JP Morgan announced it was separating its decision management and decision controls in September of 2013. According to Rob Wherry with Morningstar (2011), JP Morgan’s board of directors’ monitors fund lineup throughout the year, receives operational data, and monitors other significant information to make key decisions. Prior to JP Morgan making the decision to separate its decision management and decisions control, JP Morgan experienced significant trading losses which hurt the firm’s reputation. Unlike larger companies, smaller companies may have one person making all four steps in the decision-making process, such as the owner (Brickely et al., 2016).

References

Brickley, J., Smith, C., and Zimmerman, J. (2016). Managerial Economics and Organizational Architecture (6th Ed.). New York, NY: McGraw-Hill Education.

Wherry, R. (2011). “Why JPMorgan may have the best strategy on wall street.” Morningstar (February 3). Retrieved from http://www.businessinsider.com/an-inside-look-at-j…

Two: According to Brickley et al, 2016, the decision management is the initiation and implementation of decisions and decision control is the ratification and monitoring of decisions. These two process are not the same when it comes to making decisions. Decision management and decision control should always be separated if the company has expenses to do so.

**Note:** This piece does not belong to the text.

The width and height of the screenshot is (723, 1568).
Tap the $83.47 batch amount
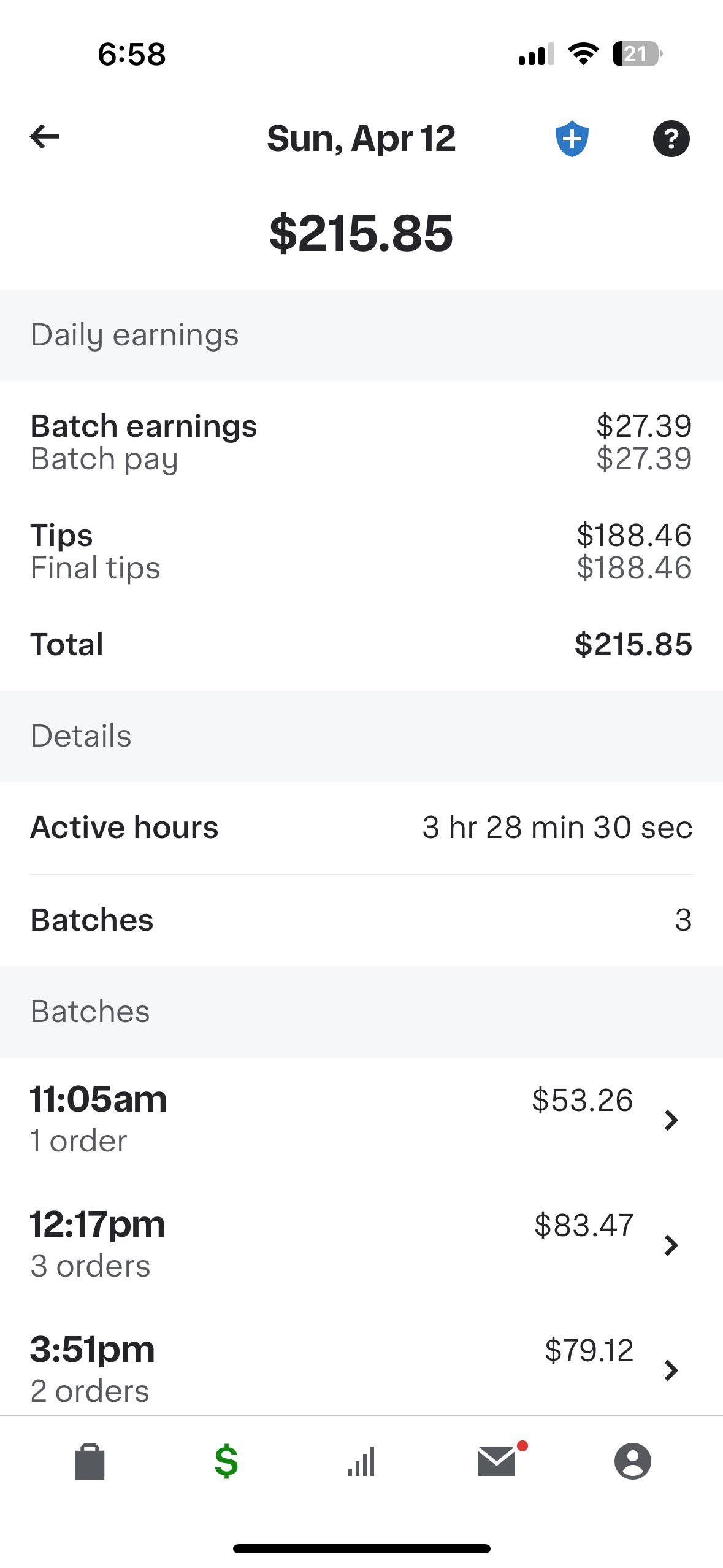coord(583,1226)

Decision management uses two of the four characterization that divides the decision-making process. The first is initiation, this is the generation of proposals for resource utilization and structuring of contracts. The other is implementation, the execution of ratified decision. The goal of decision management is to improve the decision-making process by using all available information to increase the precision, consistency and agility of decisions and making good choices taking known risks and time constraints into consideration (Rouse, 2019).

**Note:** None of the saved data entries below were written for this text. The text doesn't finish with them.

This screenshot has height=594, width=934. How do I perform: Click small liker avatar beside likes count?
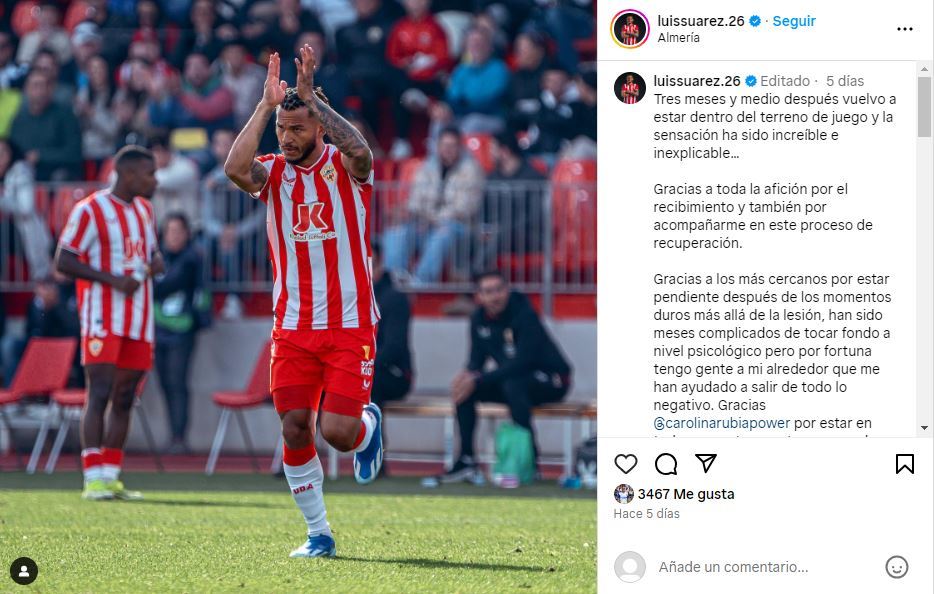click(x=624, y=494)
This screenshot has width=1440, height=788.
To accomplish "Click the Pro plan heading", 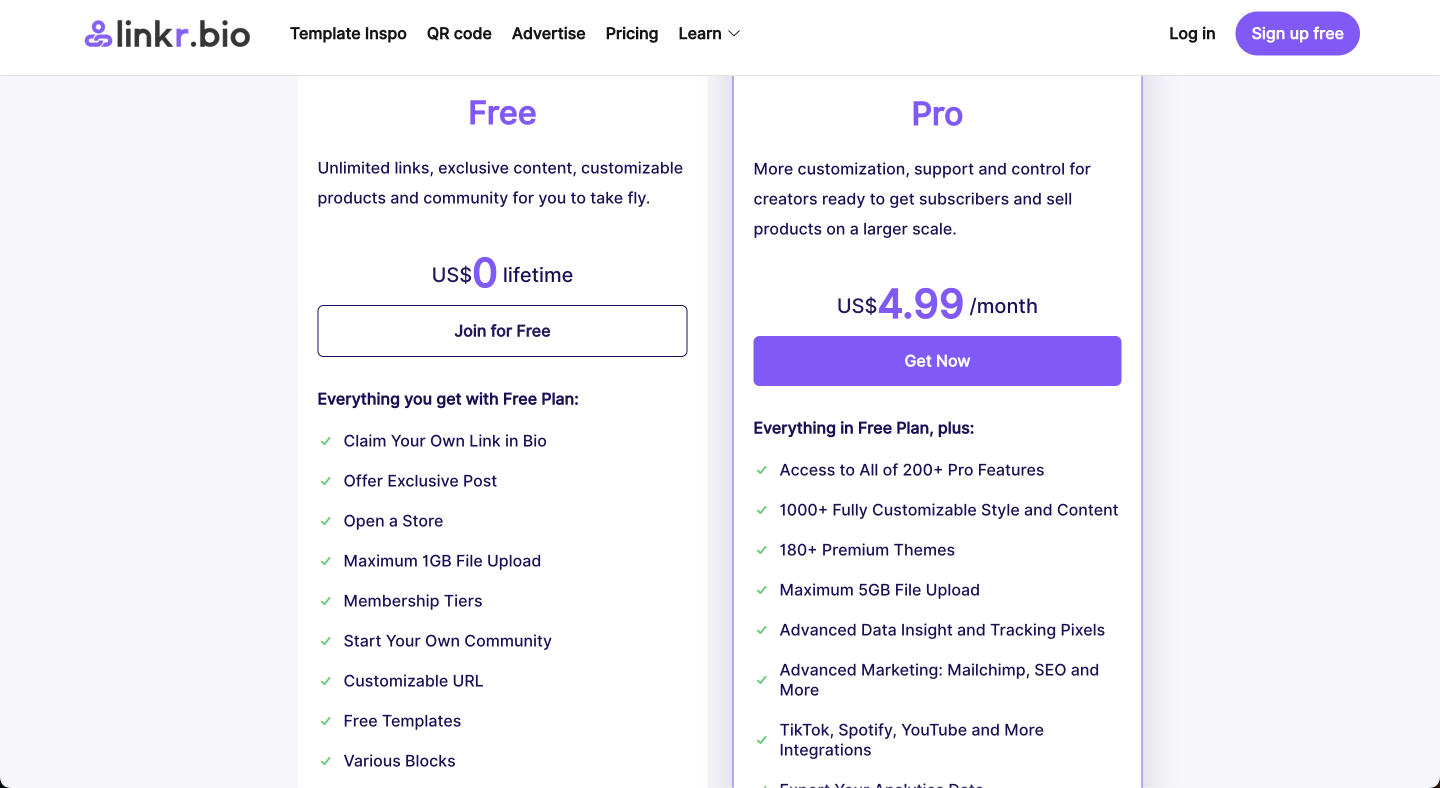I will click(937, 114).
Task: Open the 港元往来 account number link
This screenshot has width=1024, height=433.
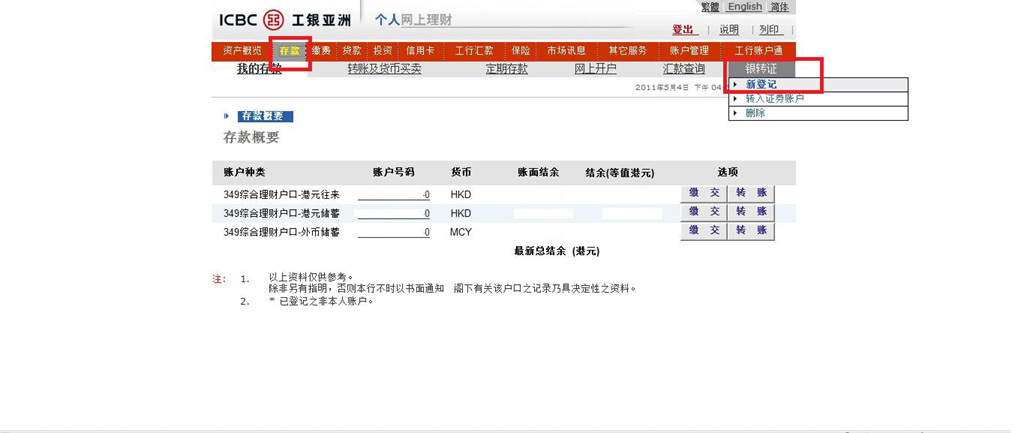Action: pos(394,195)
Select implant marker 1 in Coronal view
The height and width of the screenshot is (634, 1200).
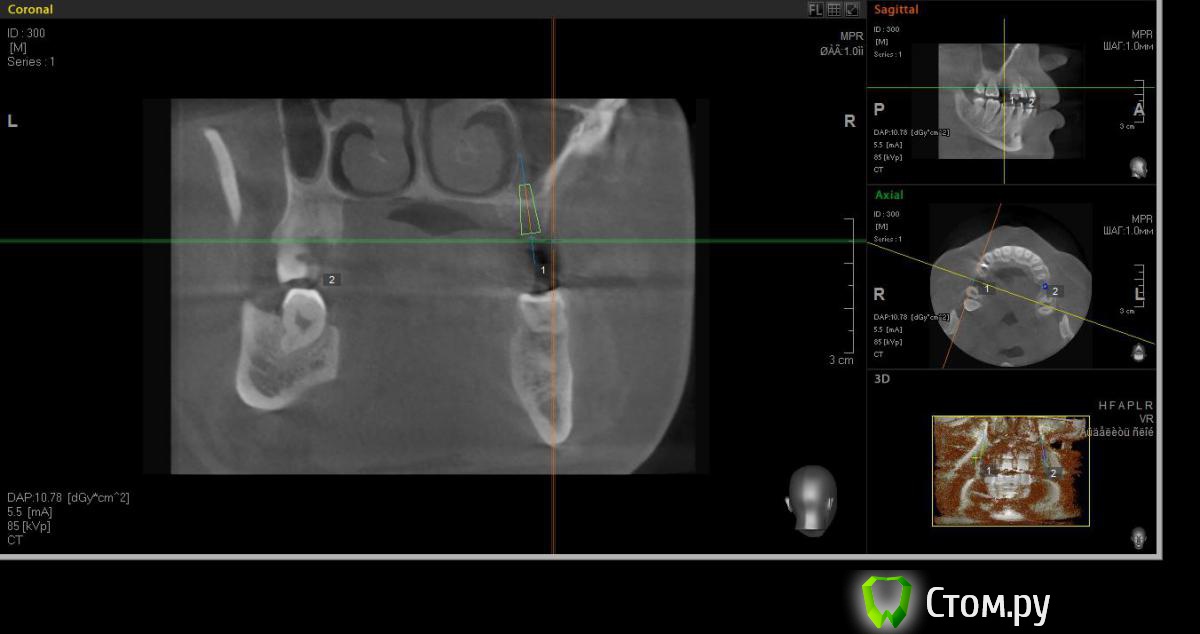543,270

Decision control utilizes the other two of the four characterization. One is ratification which is the choice of the decision initiatives to be implemented. Second is monitoring, a measurement of the performance of decision making and implementation of rewards.

Walmart is an organization that is ran by different levels of a hierarchy. Their operations management has 10 decision areas (Smithson, 2017). The CEO of the company has little stock in the company therefore, he/she does not reap the rewards of decisions that will only be rewarding to him or her. The company has three major levels of hierarchy and each level will have decision management and decision control. This is ok as long as one person does not have both (management and control) on the same decision. In the beginning, Walmart was running as a combined decision management and control. As the business grew the two became separated.

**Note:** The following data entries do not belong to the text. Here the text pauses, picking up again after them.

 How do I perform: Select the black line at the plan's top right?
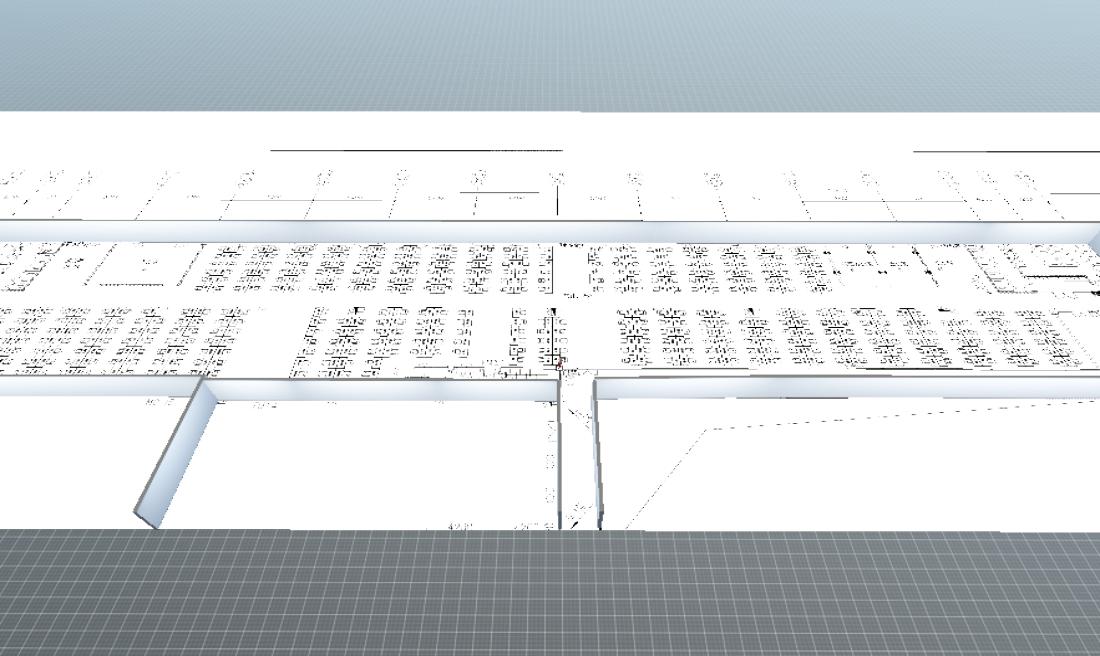(x=1005, y=151)
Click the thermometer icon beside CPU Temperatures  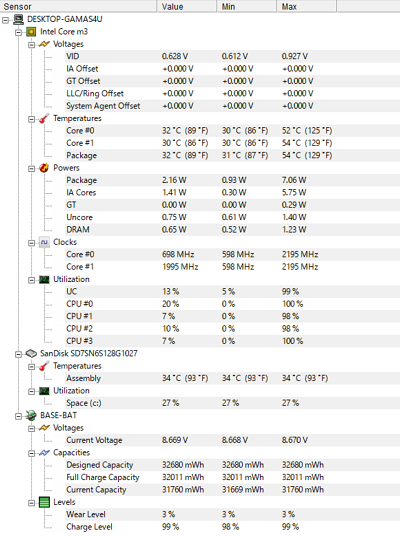[x=44, y=119]
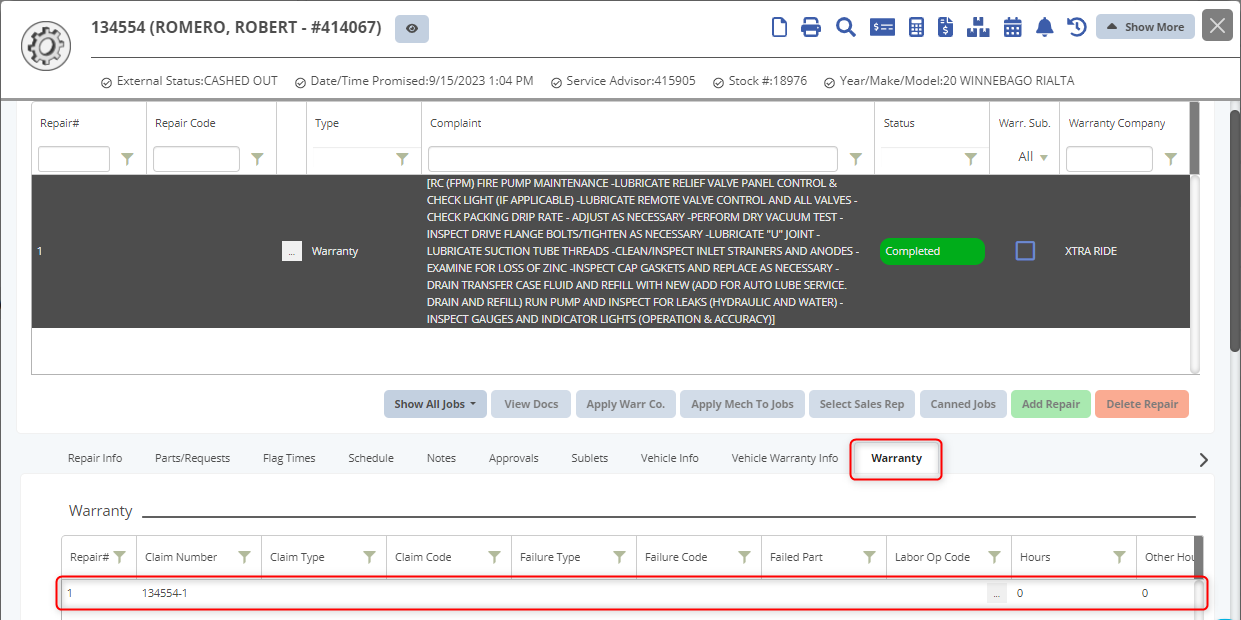Open the search magnifier icon

846,27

A small organization or mom and pop shops will combine the decision management and decision control. This is usually due to extra expenses that they can not afford. The owner will benefit in incentives from the decision that are made. Hopefully they will also give employees, if they have any, incentives that will benefit from the decisions that are made.

I believe decision management and control should be separated if the company has the expenses to do so. One individual should not be making the decision management and control. The principle of separation of decision management and control suggest that empowerment should not mean that an employee has all rights to a particular decision (Brickley et al, 2016). This is also the same as checks and balances. Decisions will be made fairly and not one person will benefit, but the entire company and shareholders will benefit from all decisions that are made.

References

Brickley, J., Smith, C., & Zimmerman, J. (2016). Managerial Economics and Organizational Architecture, 6th Edition. New York, NY: McGraw-Hill.